Однажды, когда при мне зашёл среди них разговор о колдовстве и колдунах, повариха рассказала нам следующую историю, имевшую место в селе Озёрном, откуда она была родом.
— Стояла у нас в деревне на самом краю хатёнка-развалюшка, вся в кустах и лопухах, над глиняным обрывом. И жила в ней старая старуха, что этими самыми делами занималась. На картах гадала, на воду глядела, кто у кого украл — угадывала, да признаться сказать, и народушко портила, и до того даже дошла, что над начальством уродничать стала. Присудили раз, стало быть, наши озёренские старики на сходе сыну её Ваньке иттить в солдаты, говорят, ты парень здоровый, за первый сорт можешь царю служить, опять же ты один, и кормить тебе некого; мать, всё одно не перезимует, да-с!.. А мать-то, гляди, это самое узнала, с печки сползла и рысью на сход, а стара была — меры нету. Может, сто лет, а може и боле. Бежит это она по улице, натыкается, а сама воет да плачет. Ну, народ смотрит на эту оказию, а какие мужички даже и оробели: Морозиха — старуху-то так звали, — баба хитрая, не напустила бы какой ни есть напасти… Да в кабак все и подались со схода. А Нефёд-то староста, уже выпивши был, стал выхваляться перед народом, ругаться с Морозихой взялся. И даже вредными словами её встревожил. Хорошо… Сорвала тогда это моя Морозиха с головы повойник и бросила ему под ноги, а сама разливается — плачет, волосы на голове рвёт. Бабы, конешно, сбежались, народ сбился, смотрят, что будет. А Морозиха как закричит: «Ты, Нефёдка, помни себе и не забудь, хочешь сына родного у меня отнять — у тебя дочка родная Дуняшка пропадёт… попомни мои слова и наплюй в глаза, коли не сбудется! А Ванька мой, как родился в Озёренках, так тут и помрёт, не быть ему в войске!» Плюнула на ихний сход да и пошла домой. Что ж вы думаете-то? Ведь оставила-таки старуха сына при себе, по сей день ходит по Озёрне, не приняли на службу. Как раздели его в присутствии, как глянули на него, так все члены и диву дались. Смотрят, а у него всё тело, как говядина красная, а жилы и рубцы чёрные по всему телу, словно его тиранили, али что. Не гож, говорят, этот малый царю служить, ему, батюшке, пегих солдат не требуется.
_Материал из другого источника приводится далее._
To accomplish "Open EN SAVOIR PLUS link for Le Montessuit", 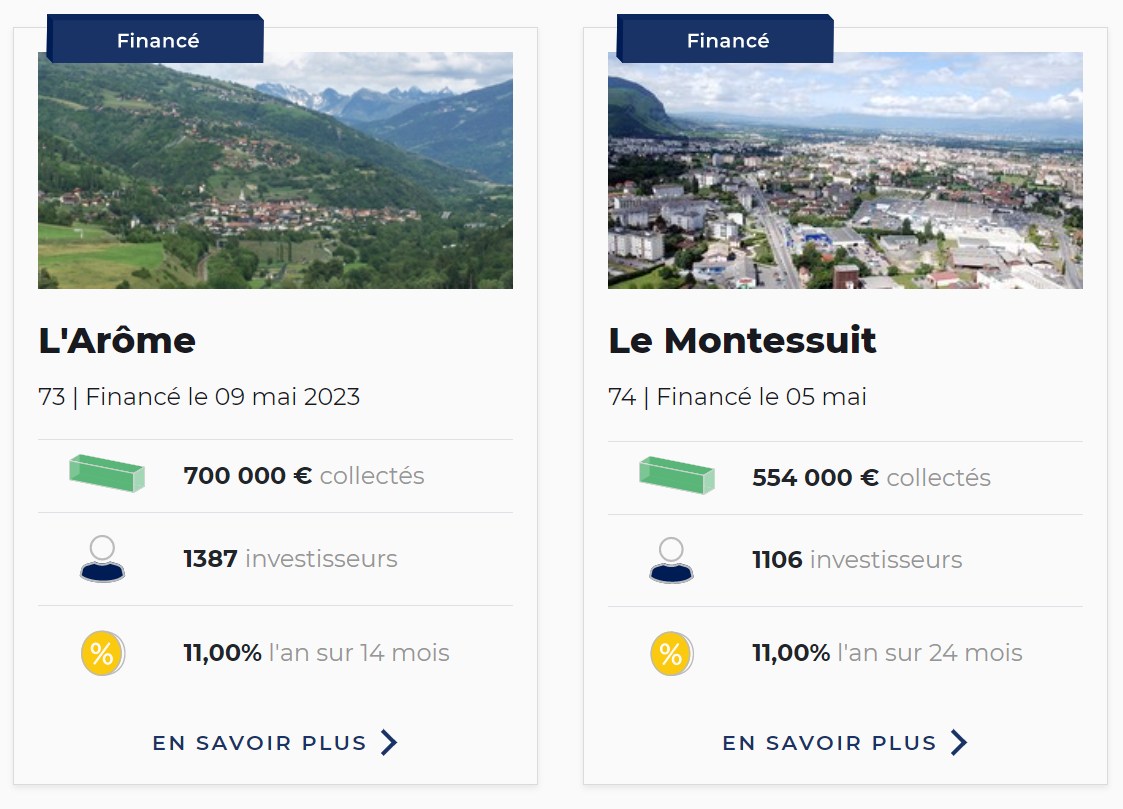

— А всё она, Морозиха, сделала, — пояснила нам Авдотья Ивановна. — Зарезала ночью в сенцах телка и до утра поила сына кровью, а посля того какими-то травами отпаивала его.
— А что ж, — участливо спросила горничная Серафима Авдотью Ивановну, —Дуняшке-то той ничего так и не было?
— Как же не было? Дуняшка — девка и по сей час сумасшедшая, прямо надо говорить, не человеком сделалась. Весь ихний панкратьевский дом осрамила Морозиха на всю округу. А двор-то их хороший был, богатый. Схватился тады Никифор Иванович, да поздно — вернуть нельзя! Он к Морозихе и прощенья ходил просить, на коленках возля её ползал, а она, сказывают, на него только плюнула и рукой махнула. «Дурак, говорит, камень в воду кинет, а умный его поднимает; теперь поздно — не воротишь».
— А что же такое случилось с Дуняшкой-то? — спросила другая горничная, охваченная жутким любопытством.
— А то, девка, случилось, что и сказать страшно… уму помраченье. Просватал, стало-быть, он, Никифор-то Иванович, свою Дуньку, и жених приличный мужчина был. Ходил аккуратно и скотиной торговал. Собрали поезд, к церкви тронулись, едут по селу, колокольцами звенят, по-мужичьему то есть положению. Ан, смотрят, зараз Морозиха вышла из своей хаты и стала в сенцах, да и смотрит на молодых, смеётся. А зубы у неё жёлтые да длинные, как у лошади… Глядь, а у неё из-под фартука что-то вывалилось и наземь упало, мешок не мешок, а завернутое что-то, — таинственно добавила Авдотья Ивановна, опустив глаза.
Слушавшие её с широко раскрытыми глазами горничные враз пискнули от страха и прижались друг к другу.